Simulated view of a black hole (center) in front of the Large Magellanic Cloud. Note the gravitational lensing effect, which produces two enlarged but highly distorted views of the Cloud. Across the top, the Milky Way disk appears distorted into an arc.

A black hole is a theoretical region of space that has such a strong gravitational pull that not even light can escape it. It's all here and a new page is even up! is called black because, as no light can escape, it reflects nothing, therefore it appears "black". Though it is not possible to see one, a black hole's location can be inferred by observing any celestial bodies that orbit an apparently empty space.

## Terminology

A black hole is any object with an escape velocity exceeding the speed of light.

The escape velocity is the speed at which an object needs to travel so as to just manage to get infinitely far away from a source of gravity before stopping. On the Earth, for example, the escape velocity is about 11 km/s, so no matter what the object is, it must travel at this velocity (away from the earth) to avoid eventually falling back to the Earth's surface. Light passing inside a black hole would be trapped.

## Event horizon

The event horizon is the boundary of a region of spacetime (inside the black hole) that cannot affect an outside observer in any way. As an object approaches the black hole, if it crosses the event horizon, no possible movement could cause it to cross the event horizon again. The event horizon is the three-dimensional space where, due to the curvature of spacetime, is impossible for a massive object to escape, as all exits lie in the past- giving it an escape velocity greater than the speed of light.

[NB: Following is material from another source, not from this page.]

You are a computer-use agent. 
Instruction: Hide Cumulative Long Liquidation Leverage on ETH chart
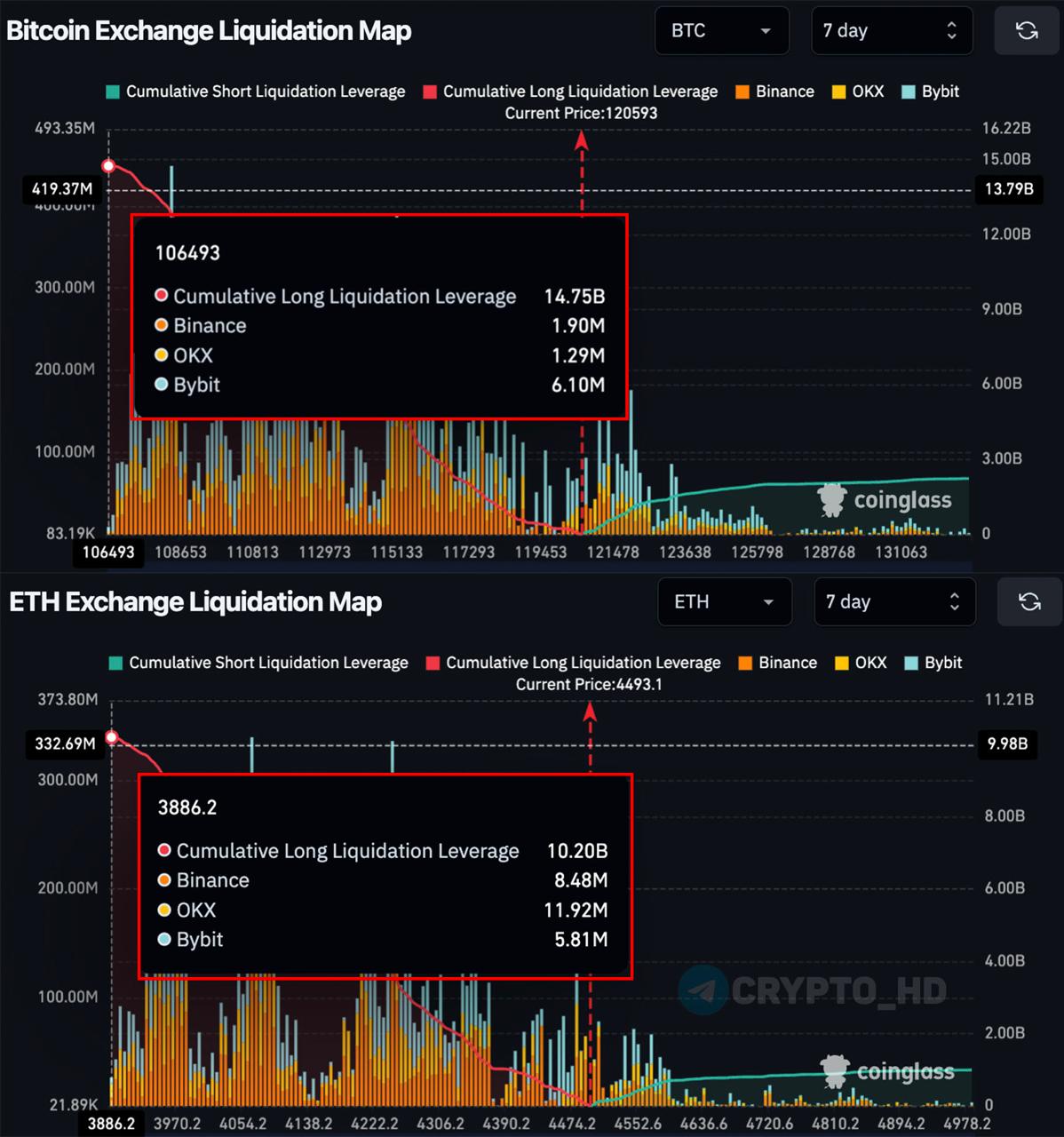click(574, 663)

An event horizon's radius of a static black hole is called Schwarzschild's radius. Any object with a radius which is smaller than its Schwarzschild radius will be a black hole. The radius can be calculated from the mass of an object.

## Formula for the Schwarzschild radius

The Schwarzschild radius is proportional to the mass:

${\displaystyle r_{\mathrm {s} }={\frac {2Gm}{c^{2}}},}$

where:

${\displaystyle r_{s}\!}$ is the Schwarzschild radius;
${\displaystyle G\!}$ is the gravitational constant;
${\displaystyle m\!}$ is the mass of the gravitating object;
${\displaystyle c\!}$ is the speed of light in vacuum.

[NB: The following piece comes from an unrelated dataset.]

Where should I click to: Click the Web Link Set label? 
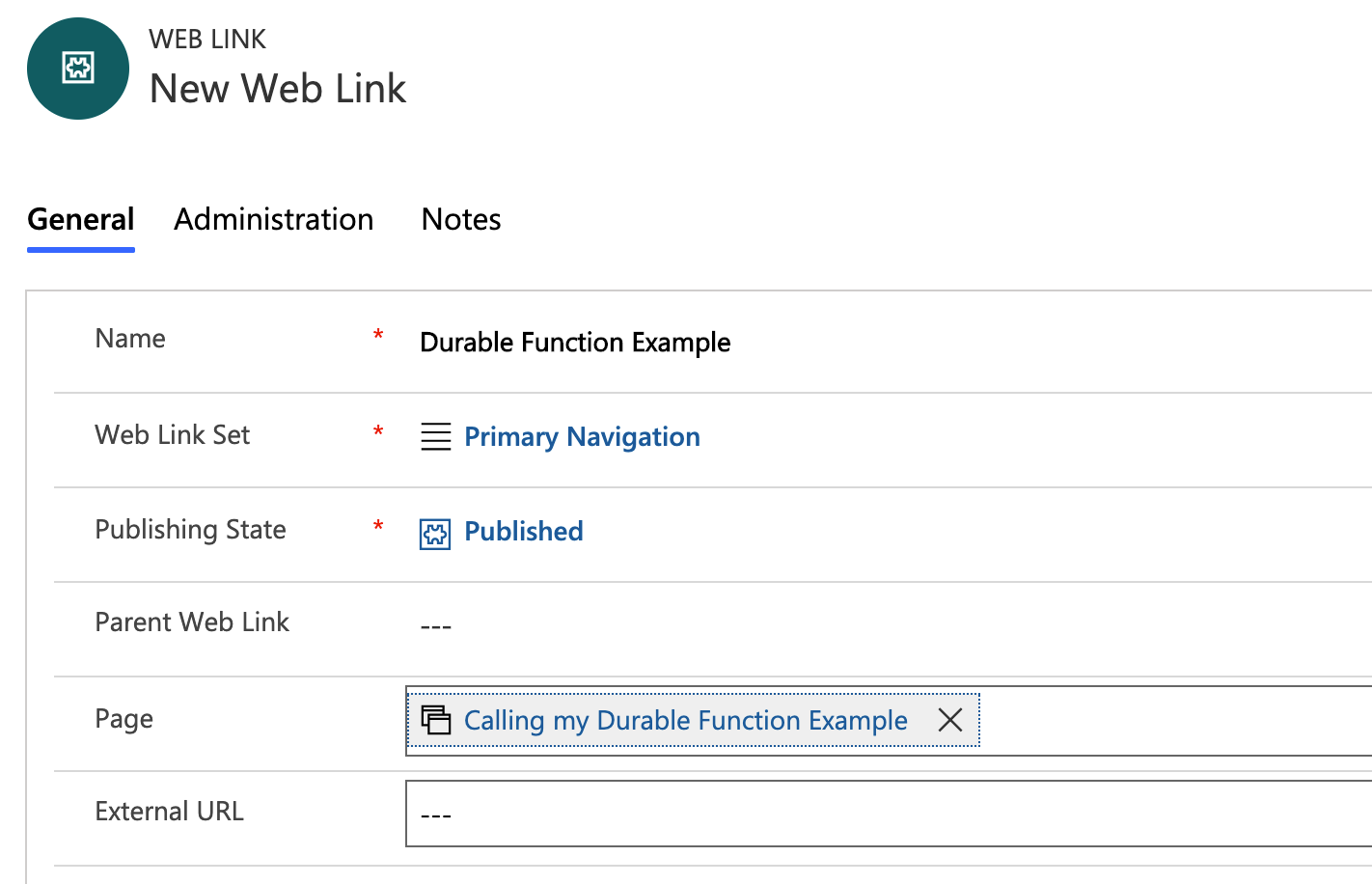pos(172,435)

Generally, when discussing the masses of stars, black holes, and similar objects, the mass is described relative to the mass of the Sun, rather than in kilograms. This makes the description more intuitively meaningful. A solar mass is about 1.99*10^27 kg.

An object with a mass of one Sun will have a Schwarzschild radius of about 3 km. Therefore, due to the radius being proportional to the mass, objects calculated with M Sun masses will give a radius of M ${\displaystyle \times }$ 3 km. A star having 10 times the mass of the sun will have a radius of about 30 km.